I am the last barrier between New York City and my sister.


The End of Mental Health: Do Mental Health Patients Get Their Own Treatment? Dr. Sharfstein, a Los Almshouse, and the Beginning of Community Mental Health

Eventually, he and his fellow residents banded together and refused to go. The patients were supposed to be moved back to central Boston and treated at the community mental health center. Their small protest was part of a growing movement to close state psychiatric hospitals across the nation and replace them with community-based care.

Those hospitals had also arisen from a movement: In the mid-1800s, after visiting hundreds of almshouses, jails and hospitals and seeing the horrid conditions that most people with mental illnesses lived in, the reformer Dorothea Dix begged health officials to create asylums where those patients could be treated more humanely. The first such facilities were small, designed for short-term, therapeutic care, and functioned more or less as Dix had hoped they would. Local officials started foisting more of their indigent populations onto the states, and as a result they became human warehouses. Most of the patients Dr. Sharfstein held were for many years at a time.

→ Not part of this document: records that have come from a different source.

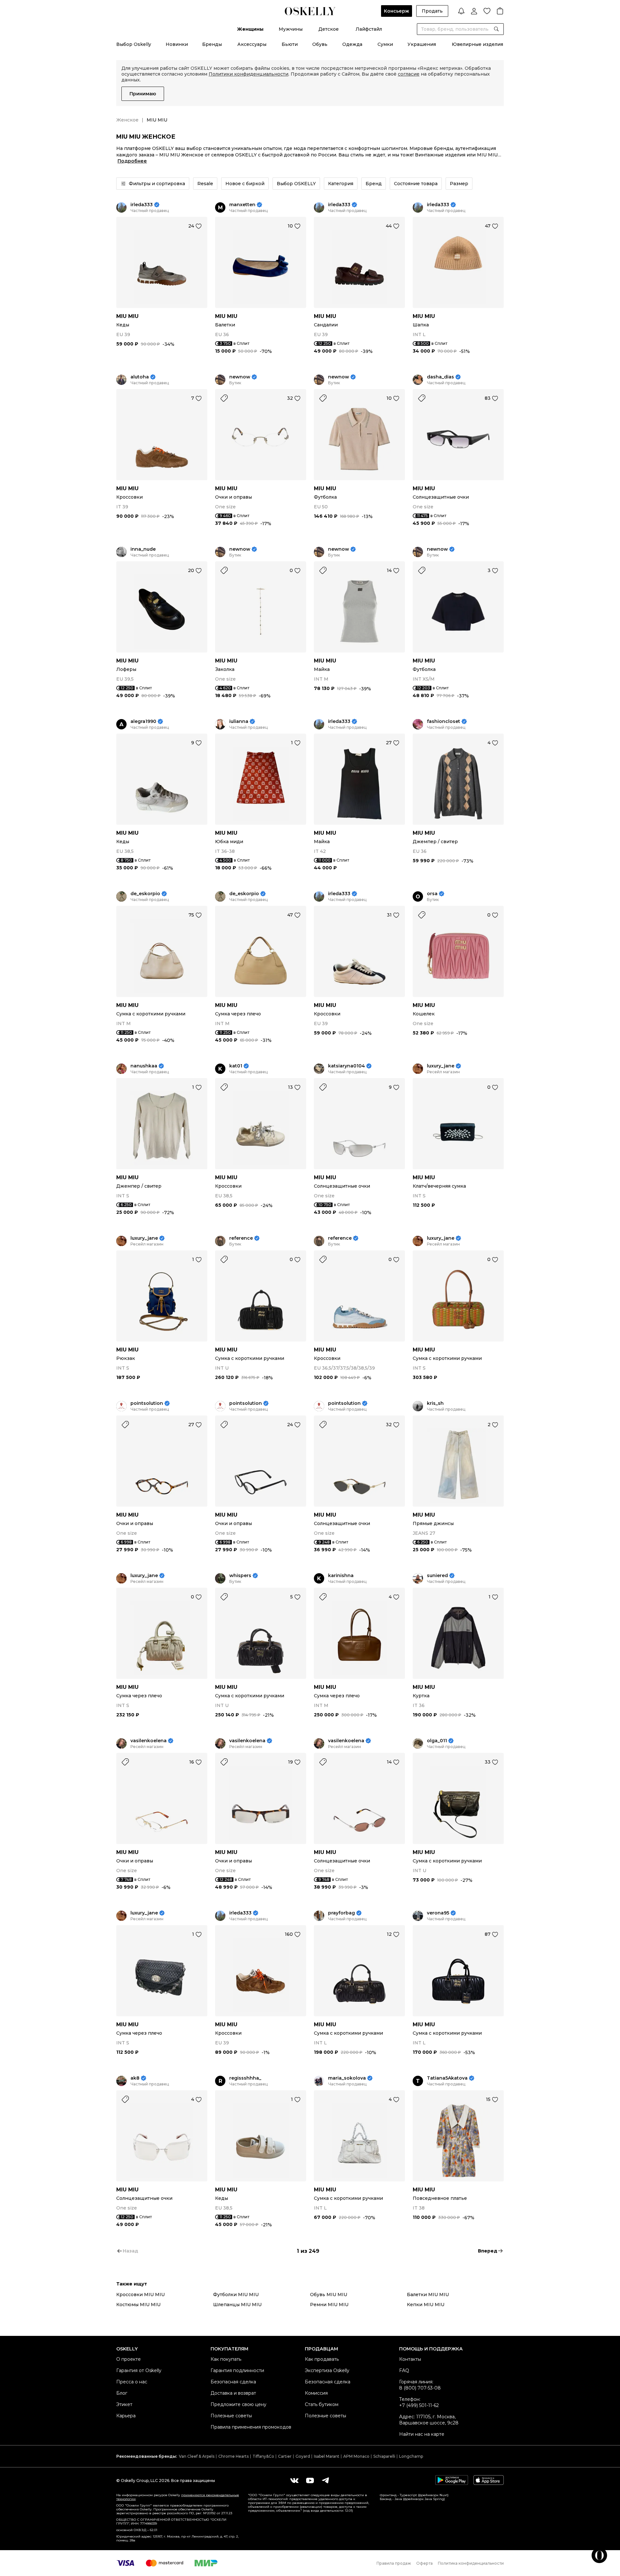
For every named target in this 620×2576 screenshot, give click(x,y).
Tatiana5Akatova (447, 2078)
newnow (239, 377)
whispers (240, 1575)
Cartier (285, 2456)
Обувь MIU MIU (328, 2294)
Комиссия (316, 2393)
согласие (408, 74)
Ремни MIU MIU (329, 2304)
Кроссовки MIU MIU (140, 2294)
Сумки (385, 44)
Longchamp (411, 2456)
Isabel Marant (326, 2456)
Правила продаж (394, 2563)
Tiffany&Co (263, 2456)
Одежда (352, 44)
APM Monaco (356, 2456)
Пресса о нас (131, 2382)
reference (241, 1238)
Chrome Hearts (233, 2456)
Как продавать (322, 2359)
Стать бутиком (321, 2404)
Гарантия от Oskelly (138, 2370)
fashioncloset (443, 721)
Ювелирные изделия (477, 44)
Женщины (250, 29)
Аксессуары (251, 44)
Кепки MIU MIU (425, 2304)
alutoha (139, 377)
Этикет (124, 2404)
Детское (328, 29)
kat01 (235, 1066)
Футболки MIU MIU (236, 2294)
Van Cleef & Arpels (196, 2456)
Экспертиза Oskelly (327, 2370)
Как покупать (226, 2359)
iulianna (238, 721)
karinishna (341, 1575)
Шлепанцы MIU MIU (237, 2304)
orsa (432, 893)
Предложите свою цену (238, 2404)
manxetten (242, 204)
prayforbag (341, 1913)
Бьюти (290, 44)
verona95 (438, 1913)
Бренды (212, 44)
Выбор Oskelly (133, 44)
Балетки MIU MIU (428, 2294)
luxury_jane (440, 1066)
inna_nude (143, 549)
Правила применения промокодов (251, 2427)
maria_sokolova (347, 2078)
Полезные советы (231, 2416)
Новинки (177, 44)
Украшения (422, 44)
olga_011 (437, 1741)
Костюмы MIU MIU (138, 2304)
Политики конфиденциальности (248, 74)
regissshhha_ (245, 2078)
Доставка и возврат (233, 2393)
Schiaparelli (384, 2456)
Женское (127, 120)
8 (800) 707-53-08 (420, 2388)
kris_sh (435, 1403)
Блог (121, 2393)
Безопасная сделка (233, 2382)
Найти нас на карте (421, 2434)
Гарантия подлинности (237, 2370)
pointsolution (146, 1403)
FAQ (404, 2370)
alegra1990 (143, 721)
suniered (437, 1575)
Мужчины (291, 29)
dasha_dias (440, 377)
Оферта (424, 2563)
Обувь (319, 44)
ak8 (135, 2078)
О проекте (128, 2359)
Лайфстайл (369, 29)
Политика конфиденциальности (471, 2563)
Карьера (126, 2416)
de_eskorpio (145, 893)
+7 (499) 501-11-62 (419, 2405)
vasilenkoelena (148, 1741)
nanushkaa (143, 1066)
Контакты (410, 2359)
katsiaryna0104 (346, 1066)
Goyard (302, 2456)
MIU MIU (127, 316)
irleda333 (141, 204)
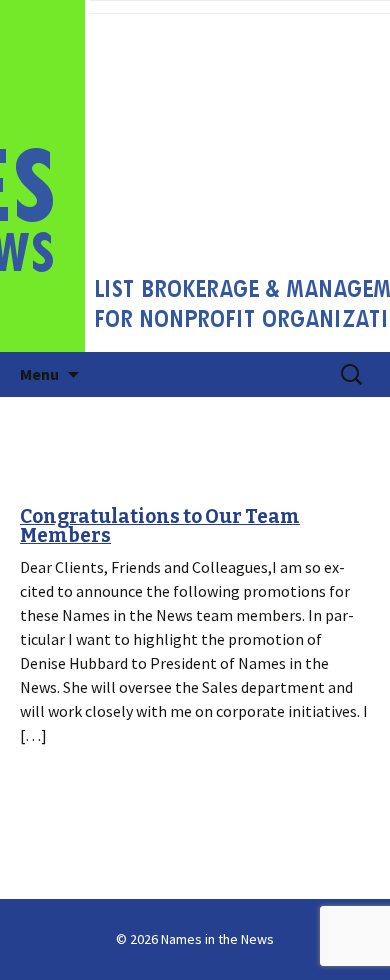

The vast majority of mental health patients should be treated with care and respect in their own communities, according to the advocates of a community-based approach.

The Congress tried to revive Community Mental Health in 1980 with a bill that was more than double Kennedy’s original plan. President Carter signed that bill into law, but President Reagan repealed it the following year. He replaced it with a block grant program that gave state leaders more freedom in how they spend federal mental health dollars. “It was more or less the death knell for a national community mental health system,” Dr. Appelbaum says. We already knew that some of the things they spent the money on were not working.

The law didn’t provide long-term funding for new clinics, just grants for planning and construction. The hope was that states would step in with their own money once the grants expired. But this thinking proved overly optimistic. Most states spent the money saved from asylum closed on other priorities, such as cutting taxes orshoring up pensions.

The mayor of New York told the world that they would begin to hospitalize severely mentally ill homeless people even if they posed no risk of harm to others. My sister was living in an apartment in Queens but she is not homeless. But she has a serious mental illness and in November a neighbor called 911 after seeing her on the street carrying a chef’s knife.

Families like mine are a key constituency that has been largely sidelined during the national crisis about caring for the mentally ill. That may be starting to change. The directive is a step in the right direction. In California, where I live, the Legislature recently passed the Community Assistance, Recovery and Empowerment Act, known as CARE, a law that allows families, domestic partners, even roommates to petition courts for county intervention, including outpatient care for seriously mentally ill people. The new law, and the gradual rollout, which staggers deadlines by county, is seen as a potential model for state mental health care.